-- What is required --
Keep only the lines that hold the string "Lakra", filtering out the rest of the entries below.

-- Provided information --

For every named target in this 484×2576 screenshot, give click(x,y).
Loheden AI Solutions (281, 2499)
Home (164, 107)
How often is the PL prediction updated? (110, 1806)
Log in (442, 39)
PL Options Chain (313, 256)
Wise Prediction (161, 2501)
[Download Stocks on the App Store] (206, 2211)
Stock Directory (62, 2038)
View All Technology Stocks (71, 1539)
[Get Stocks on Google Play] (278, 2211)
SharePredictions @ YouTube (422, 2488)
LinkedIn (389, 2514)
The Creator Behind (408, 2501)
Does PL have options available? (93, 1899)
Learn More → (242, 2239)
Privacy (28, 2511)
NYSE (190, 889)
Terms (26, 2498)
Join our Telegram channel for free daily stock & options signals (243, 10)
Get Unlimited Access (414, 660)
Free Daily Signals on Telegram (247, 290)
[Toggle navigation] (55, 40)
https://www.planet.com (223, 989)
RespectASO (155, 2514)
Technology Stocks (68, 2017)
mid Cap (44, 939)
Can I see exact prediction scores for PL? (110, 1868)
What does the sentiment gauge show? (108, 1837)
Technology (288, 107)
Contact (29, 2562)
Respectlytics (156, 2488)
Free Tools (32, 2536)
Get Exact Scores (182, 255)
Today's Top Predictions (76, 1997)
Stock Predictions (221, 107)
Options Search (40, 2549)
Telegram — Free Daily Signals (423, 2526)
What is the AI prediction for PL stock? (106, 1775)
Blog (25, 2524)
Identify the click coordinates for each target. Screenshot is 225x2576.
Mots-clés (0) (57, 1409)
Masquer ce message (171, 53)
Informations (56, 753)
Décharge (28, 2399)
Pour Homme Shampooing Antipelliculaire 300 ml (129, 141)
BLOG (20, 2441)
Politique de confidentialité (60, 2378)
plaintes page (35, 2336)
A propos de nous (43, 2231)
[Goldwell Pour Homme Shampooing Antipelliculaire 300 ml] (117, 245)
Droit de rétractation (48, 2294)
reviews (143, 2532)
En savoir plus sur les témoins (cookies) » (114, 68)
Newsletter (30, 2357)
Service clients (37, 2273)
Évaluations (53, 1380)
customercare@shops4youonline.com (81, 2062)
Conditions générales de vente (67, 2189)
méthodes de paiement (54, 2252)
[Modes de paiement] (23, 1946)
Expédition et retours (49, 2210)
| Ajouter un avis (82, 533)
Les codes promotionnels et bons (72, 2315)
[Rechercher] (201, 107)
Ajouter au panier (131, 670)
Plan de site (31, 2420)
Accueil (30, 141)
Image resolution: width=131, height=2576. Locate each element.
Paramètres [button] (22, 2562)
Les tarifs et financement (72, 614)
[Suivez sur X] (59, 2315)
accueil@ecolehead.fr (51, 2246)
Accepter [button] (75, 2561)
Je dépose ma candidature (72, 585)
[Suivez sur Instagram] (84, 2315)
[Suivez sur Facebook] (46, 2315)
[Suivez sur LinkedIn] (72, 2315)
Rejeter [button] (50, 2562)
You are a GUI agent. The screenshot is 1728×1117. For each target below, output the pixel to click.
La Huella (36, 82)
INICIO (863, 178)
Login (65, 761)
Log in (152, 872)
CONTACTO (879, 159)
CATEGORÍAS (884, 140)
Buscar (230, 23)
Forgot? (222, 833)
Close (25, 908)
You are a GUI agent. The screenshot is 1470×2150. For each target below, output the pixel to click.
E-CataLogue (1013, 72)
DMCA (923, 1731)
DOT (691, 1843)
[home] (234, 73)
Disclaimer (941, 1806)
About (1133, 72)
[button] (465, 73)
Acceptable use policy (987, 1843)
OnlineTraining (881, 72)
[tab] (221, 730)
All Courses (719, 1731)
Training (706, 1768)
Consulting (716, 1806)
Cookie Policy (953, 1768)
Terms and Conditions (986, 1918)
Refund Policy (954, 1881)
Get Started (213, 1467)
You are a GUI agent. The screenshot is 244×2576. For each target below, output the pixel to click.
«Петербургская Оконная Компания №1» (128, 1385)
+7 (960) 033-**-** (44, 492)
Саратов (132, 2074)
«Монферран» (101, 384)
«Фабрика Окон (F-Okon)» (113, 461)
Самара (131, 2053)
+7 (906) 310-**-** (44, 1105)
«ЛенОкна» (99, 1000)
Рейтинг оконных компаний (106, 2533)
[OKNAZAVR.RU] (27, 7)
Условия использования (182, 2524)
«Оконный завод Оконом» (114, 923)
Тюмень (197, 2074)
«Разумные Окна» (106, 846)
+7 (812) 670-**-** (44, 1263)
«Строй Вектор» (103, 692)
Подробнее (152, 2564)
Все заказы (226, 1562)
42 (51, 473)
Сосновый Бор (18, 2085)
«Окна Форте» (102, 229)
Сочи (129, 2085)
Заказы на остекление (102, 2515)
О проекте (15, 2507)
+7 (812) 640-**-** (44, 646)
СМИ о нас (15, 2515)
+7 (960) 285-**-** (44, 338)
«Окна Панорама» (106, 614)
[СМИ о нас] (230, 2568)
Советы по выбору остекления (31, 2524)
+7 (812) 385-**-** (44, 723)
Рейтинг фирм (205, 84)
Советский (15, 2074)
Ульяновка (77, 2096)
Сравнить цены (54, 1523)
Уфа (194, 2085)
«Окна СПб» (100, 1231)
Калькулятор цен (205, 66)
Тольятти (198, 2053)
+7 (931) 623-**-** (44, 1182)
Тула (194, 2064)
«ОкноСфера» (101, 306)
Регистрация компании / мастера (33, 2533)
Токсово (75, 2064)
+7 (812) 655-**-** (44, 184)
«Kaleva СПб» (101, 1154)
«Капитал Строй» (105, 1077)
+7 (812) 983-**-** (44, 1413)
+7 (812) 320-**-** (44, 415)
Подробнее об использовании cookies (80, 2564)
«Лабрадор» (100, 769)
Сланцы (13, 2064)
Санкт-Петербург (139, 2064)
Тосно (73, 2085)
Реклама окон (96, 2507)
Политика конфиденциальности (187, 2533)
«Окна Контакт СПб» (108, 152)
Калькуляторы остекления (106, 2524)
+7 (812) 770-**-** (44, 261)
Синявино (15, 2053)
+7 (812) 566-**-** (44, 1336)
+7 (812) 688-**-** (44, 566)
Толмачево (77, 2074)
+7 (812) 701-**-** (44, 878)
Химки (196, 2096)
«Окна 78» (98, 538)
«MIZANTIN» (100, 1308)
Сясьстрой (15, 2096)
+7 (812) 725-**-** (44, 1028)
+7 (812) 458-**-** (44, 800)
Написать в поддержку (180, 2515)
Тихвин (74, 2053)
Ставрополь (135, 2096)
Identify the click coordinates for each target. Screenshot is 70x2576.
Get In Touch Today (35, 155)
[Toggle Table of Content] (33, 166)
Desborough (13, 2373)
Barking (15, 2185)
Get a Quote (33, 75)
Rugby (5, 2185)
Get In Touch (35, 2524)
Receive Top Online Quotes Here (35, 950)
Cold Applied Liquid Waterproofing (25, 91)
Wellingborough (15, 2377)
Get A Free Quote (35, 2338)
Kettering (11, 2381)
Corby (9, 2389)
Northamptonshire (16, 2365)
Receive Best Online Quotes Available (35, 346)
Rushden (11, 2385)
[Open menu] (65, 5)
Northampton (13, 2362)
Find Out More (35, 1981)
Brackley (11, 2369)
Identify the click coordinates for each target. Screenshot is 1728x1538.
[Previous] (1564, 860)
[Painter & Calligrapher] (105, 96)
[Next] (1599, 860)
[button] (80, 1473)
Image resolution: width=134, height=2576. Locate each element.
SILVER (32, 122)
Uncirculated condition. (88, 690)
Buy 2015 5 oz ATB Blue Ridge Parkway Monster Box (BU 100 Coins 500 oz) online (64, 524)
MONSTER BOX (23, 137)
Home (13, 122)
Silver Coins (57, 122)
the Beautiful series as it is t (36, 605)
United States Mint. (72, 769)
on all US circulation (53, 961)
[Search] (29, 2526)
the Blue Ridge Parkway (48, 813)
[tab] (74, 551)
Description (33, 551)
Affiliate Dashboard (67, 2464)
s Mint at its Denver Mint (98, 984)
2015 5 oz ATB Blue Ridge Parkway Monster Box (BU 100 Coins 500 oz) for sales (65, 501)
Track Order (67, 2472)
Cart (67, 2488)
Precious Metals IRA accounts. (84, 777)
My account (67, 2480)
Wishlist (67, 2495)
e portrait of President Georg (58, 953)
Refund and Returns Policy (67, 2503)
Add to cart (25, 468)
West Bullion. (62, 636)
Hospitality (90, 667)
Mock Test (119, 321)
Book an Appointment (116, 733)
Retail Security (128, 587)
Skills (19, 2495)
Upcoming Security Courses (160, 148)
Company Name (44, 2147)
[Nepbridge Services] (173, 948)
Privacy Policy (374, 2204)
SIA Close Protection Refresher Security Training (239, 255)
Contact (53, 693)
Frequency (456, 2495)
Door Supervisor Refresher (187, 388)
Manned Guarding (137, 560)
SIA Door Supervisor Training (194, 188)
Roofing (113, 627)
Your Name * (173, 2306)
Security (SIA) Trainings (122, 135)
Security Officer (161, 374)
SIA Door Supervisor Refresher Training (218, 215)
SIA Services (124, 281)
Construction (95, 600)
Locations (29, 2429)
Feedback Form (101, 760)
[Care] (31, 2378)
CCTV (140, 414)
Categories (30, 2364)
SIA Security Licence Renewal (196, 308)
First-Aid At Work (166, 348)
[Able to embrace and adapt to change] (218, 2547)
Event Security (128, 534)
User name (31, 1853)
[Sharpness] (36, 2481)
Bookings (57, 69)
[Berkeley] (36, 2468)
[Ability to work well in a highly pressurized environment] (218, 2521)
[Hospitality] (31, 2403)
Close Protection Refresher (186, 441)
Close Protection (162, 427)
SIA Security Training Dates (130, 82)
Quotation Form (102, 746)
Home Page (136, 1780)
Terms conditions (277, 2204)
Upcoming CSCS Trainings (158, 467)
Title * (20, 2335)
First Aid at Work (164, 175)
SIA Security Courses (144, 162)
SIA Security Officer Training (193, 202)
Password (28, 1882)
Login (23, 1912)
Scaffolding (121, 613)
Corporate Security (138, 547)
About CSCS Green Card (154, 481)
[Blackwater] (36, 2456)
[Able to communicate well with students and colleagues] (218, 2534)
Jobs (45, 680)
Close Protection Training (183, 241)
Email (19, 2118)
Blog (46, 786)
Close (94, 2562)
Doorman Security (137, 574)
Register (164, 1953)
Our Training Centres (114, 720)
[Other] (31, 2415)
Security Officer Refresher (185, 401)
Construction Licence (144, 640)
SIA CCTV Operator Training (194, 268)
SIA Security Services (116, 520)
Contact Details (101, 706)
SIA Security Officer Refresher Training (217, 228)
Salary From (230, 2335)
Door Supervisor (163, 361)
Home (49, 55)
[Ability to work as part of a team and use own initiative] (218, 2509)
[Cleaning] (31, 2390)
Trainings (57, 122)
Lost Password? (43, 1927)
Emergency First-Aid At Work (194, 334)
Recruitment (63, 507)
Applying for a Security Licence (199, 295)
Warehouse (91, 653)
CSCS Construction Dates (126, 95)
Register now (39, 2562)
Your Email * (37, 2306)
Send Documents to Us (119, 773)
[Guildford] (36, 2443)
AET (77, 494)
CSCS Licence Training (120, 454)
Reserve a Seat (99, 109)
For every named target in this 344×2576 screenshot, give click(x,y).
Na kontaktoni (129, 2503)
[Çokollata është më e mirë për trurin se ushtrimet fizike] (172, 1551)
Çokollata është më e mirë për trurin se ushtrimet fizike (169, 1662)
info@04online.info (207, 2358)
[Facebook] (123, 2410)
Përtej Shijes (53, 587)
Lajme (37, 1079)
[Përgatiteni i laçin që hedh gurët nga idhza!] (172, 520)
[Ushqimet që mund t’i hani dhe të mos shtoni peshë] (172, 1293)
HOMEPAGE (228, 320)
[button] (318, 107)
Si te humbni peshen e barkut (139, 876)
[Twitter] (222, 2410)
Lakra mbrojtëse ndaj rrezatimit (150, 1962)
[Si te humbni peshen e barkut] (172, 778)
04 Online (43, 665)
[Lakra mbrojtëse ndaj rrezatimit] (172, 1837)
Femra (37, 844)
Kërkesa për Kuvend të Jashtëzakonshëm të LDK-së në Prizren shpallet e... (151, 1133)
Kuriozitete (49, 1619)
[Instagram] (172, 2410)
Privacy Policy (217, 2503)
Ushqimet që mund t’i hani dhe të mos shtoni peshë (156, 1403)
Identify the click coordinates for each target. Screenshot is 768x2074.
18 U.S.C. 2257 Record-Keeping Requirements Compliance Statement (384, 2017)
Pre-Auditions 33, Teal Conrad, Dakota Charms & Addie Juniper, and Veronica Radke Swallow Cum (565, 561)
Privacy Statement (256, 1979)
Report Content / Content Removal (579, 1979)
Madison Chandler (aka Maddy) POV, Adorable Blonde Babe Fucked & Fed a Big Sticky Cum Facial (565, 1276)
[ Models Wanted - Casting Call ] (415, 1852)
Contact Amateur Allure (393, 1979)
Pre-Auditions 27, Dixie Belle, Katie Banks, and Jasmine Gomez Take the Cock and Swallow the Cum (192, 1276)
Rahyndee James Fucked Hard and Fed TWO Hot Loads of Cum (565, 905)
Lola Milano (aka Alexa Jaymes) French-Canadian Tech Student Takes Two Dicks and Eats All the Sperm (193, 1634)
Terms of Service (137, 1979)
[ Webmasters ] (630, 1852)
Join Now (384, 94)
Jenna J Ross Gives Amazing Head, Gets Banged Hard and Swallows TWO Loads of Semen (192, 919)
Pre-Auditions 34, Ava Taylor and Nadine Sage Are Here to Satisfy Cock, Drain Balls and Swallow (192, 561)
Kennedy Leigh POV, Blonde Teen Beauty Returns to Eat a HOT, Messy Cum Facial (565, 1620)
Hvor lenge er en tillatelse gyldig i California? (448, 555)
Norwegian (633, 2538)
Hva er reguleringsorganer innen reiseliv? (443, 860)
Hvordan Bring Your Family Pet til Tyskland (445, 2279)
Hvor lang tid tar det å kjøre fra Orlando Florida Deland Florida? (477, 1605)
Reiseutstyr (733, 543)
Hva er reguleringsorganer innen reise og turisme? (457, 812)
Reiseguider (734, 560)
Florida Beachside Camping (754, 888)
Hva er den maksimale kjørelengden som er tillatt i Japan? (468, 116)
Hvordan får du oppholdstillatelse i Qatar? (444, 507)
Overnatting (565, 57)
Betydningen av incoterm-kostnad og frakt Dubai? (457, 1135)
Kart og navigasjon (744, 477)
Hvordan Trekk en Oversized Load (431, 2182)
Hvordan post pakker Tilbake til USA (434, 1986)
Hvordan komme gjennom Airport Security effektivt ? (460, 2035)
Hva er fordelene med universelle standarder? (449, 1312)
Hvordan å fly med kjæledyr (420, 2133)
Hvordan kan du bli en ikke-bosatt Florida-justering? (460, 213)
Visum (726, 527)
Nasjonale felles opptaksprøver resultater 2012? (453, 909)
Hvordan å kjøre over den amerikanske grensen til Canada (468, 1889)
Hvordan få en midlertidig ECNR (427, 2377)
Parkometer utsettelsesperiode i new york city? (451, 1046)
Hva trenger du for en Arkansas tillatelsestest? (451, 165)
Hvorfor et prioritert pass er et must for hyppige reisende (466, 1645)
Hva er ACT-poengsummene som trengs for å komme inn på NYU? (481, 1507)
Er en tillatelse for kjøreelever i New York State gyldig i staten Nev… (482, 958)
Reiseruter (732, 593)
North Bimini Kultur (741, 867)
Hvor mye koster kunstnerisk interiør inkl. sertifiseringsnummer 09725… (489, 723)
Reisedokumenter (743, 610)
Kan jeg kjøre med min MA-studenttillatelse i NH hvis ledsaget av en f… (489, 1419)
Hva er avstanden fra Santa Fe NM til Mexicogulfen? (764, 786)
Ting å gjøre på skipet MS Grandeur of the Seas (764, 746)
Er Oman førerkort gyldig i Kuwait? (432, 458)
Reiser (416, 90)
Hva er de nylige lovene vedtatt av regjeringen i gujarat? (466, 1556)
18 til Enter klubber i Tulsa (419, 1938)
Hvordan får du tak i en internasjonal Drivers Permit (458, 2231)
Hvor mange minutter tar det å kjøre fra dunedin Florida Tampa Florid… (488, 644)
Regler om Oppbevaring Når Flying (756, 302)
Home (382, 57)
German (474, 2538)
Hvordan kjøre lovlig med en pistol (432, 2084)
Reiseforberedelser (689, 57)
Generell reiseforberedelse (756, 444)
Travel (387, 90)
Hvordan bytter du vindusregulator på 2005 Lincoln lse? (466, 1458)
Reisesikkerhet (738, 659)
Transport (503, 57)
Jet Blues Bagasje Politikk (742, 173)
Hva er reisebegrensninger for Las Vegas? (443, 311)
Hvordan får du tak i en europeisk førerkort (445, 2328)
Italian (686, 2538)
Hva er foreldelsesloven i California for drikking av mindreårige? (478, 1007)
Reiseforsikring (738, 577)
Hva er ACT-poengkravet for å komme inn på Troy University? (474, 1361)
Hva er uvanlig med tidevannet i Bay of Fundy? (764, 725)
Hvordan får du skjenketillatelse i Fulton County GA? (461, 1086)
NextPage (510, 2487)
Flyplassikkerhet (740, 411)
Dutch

-- Answer to this exercise --
Lakra mbrojtëse ndaj rrezatimit (150, 1962)
[Lakra mbrojtëse ndaj rrezatimit] (172, 1837)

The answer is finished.